Görev Tanımı:
Aşağıda yer alan, Covid-19 salgınının etkinlik sektörüne etkisini konu alan metinde genel önlemlere örnek olarak sayılan unsurların tamamını sıralayınız.

Sağlanan Metin:
* * * *

Covid-19 salgını etkinliklerin kısa süreli periyodda katılımcılar üzerinde algısal sorunlara sebep olmasına yol açtı. Yeniden bir konsere, etkinliklere, kapalı alanda sinemalara gittiğimiz günleri korku ile hatırlar bir hal aldık kısa süre içerisinde.
Deneyimsel pazarlamaya odaklanan bir ajans olan Performance Research, tuvalet temizliği, el dezenfektanları, azaltılmış kapasite gibi genel alınacak önlemlerin insanların etkinlik sektörüne ne kadar sıcak bakmasına sebep olduğunu araştırdı.
Öcelikle 23-26 Mart, ardından da 11-19 Mayıs tarihleri arasında yapılan araştırmalarda bulgular zaman içerisinde değişiklik gösteriyor.
Halka açık büyük etkinliklere katılmaktan çekineceğini belirten kitle Mart ayında %47 iken, Mayıs ayında bu oran %60’a yükselmiş olarak görünüyor.
Toplu etkinliklerin yanı sıra kişisel etkinlikler de bu anlamda hala artan bir çekince olarak gösteriliyor. Kişisel etkinliklere katılımda çekince yaşayacaklarını belirtenler Mart ayında %44’den Mayıs ayında %52’ye yükselmiş olarak görünüyor.

* * * *

[Saklanan öğeler]
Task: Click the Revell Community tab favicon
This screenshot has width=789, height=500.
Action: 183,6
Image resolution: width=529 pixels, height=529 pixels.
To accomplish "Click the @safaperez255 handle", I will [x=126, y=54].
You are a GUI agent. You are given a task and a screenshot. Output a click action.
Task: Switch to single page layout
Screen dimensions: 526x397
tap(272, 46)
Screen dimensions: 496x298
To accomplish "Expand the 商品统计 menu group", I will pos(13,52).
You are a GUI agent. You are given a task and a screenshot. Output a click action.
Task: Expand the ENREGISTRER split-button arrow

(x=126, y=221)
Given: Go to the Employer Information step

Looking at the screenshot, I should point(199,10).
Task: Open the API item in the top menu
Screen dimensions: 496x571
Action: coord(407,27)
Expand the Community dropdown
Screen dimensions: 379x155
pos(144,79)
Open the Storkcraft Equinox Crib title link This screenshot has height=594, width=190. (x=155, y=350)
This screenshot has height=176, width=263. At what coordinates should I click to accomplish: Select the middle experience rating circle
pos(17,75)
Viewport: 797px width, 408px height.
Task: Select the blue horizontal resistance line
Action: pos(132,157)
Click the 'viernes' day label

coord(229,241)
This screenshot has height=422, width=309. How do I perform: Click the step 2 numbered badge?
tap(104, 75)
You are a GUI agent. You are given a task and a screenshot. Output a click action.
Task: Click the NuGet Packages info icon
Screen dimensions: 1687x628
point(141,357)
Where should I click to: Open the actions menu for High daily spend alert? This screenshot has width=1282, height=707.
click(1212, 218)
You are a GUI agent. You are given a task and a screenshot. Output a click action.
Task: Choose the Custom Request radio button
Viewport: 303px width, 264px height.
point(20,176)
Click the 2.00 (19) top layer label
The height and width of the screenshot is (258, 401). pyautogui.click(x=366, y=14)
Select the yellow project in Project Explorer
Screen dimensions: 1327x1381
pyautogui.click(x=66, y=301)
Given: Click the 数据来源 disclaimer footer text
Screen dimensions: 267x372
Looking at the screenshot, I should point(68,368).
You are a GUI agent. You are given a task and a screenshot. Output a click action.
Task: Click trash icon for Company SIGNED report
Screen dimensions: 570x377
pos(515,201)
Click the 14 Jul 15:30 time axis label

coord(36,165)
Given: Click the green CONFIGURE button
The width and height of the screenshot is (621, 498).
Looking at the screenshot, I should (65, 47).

* * * *

Alıştırma Sonucu:
Tuvalet temizliği, el dezenfektanları, azaltılmış kapasite